== Input records ==

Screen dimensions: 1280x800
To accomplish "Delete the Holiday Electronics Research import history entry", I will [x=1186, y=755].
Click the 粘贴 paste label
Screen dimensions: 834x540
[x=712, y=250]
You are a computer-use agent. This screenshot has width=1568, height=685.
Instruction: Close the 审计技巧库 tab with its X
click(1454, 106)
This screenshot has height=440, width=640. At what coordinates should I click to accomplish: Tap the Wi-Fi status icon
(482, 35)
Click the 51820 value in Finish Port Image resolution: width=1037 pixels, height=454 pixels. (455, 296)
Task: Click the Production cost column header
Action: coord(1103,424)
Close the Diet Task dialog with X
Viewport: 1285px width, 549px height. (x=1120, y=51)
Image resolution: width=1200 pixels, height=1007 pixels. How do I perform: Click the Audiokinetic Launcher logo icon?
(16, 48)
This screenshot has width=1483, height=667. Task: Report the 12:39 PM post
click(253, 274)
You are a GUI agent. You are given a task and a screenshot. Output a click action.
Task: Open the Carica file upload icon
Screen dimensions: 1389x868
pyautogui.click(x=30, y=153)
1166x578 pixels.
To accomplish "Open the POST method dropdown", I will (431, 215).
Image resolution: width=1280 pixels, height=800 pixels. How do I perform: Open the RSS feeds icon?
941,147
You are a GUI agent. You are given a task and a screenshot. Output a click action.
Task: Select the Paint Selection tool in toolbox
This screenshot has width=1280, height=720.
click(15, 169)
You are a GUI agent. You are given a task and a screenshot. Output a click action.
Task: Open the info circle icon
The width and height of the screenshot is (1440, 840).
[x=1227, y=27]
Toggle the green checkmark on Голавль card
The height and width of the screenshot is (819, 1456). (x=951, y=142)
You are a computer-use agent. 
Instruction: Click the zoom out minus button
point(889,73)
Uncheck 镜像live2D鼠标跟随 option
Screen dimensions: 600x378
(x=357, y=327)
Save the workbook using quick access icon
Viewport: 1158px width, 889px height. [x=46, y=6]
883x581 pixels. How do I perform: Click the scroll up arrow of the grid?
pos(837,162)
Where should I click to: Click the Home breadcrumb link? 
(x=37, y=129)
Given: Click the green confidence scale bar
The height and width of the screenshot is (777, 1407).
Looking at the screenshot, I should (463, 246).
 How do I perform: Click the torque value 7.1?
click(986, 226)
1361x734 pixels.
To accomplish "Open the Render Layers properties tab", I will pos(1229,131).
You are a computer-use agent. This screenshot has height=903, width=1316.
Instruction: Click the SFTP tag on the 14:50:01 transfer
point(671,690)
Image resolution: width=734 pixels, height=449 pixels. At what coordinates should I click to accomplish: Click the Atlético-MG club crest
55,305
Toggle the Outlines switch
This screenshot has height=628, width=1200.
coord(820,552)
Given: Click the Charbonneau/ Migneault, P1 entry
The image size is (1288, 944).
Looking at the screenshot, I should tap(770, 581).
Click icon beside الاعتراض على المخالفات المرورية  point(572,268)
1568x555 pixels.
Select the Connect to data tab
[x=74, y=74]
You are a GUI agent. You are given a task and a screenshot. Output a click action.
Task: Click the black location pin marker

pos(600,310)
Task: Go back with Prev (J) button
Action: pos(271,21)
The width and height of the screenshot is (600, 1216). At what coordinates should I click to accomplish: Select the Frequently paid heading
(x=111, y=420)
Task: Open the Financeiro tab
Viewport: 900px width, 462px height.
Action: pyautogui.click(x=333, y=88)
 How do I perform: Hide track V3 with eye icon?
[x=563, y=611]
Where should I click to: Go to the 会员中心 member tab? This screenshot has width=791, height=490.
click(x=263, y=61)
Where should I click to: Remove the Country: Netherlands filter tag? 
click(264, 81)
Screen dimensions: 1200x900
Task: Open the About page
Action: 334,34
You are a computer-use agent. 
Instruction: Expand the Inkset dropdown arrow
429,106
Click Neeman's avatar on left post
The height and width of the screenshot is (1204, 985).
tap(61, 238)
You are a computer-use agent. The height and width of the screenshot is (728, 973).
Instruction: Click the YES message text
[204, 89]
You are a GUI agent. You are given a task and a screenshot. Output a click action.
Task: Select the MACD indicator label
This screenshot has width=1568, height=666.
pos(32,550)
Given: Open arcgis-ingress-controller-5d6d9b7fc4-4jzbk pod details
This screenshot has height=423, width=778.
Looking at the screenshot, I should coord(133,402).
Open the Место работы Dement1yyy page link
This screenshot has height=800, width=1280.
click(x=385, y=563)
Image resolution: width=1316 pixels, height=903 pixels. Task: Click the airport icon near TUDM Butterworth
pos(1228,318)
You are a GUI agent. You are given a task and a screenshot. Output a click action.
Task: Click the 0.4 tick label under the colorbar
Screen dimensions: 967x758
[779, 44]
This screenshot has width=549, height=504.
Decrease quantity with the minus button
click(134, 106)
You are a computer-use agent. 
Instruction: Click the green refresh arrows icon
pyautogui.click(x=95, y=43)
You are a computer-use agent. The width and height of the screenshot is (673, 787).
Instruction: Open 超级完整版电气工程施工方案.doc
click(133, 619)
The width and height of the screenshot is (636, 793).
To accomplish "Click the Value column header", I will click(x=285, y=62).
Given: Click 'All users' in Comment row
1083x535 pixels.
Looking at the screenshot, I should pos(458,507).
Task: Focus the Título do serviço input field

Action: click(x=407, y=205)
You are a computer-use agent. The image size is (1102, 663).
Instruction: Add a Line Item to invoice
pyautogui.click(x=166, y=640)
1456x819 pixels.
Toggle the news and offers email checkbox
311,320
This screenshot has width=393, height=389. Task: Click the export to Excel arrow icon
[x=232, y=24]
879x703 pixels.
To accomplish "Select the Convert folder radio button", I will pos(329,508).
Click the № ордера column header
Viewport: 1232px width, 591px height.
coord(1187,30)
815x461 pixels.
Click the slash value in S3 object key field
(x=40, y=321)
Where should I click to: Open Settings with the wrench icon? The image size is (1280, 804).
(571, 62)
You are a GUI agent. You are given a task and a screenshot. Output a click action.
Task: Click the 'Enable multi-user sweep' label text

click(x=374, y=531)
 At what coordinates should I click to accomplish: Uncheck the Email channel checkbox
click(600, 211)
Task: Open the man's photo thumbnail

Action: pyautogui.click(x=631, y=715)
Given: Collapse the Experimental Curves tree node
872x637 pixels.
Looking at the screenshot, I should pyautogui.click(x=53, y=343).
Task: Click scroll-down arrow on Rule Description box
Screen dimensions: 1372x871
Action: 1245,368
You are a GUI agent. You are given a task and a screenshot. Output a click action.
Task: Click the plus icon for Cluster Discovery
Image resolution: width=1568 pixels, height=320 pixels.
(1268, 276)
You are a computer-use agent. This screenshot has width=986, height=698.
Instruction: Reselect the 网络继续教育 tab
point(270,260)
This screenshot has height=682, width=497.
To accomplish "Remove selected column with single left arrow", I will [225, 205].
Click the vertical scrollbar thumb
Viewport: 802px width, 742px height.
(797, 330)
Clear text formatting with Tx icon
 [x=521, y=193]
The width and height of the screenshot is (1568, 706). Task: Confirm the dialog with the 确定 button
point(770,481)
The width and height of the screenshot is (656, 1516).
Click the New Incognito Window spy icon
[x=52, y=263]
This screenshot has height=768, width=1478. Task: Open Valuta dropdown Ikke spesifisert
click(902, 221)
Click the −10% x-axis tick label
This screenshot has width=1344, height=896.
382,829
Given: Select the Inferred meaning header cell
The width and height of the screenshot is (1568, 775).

===

* _Exercise prompt_
Your answer should be the lines of the material above that include "tick".

* _Solution_
Task: Click the 0.4 tick label under the colorbar
Click the −10% x-axis tick label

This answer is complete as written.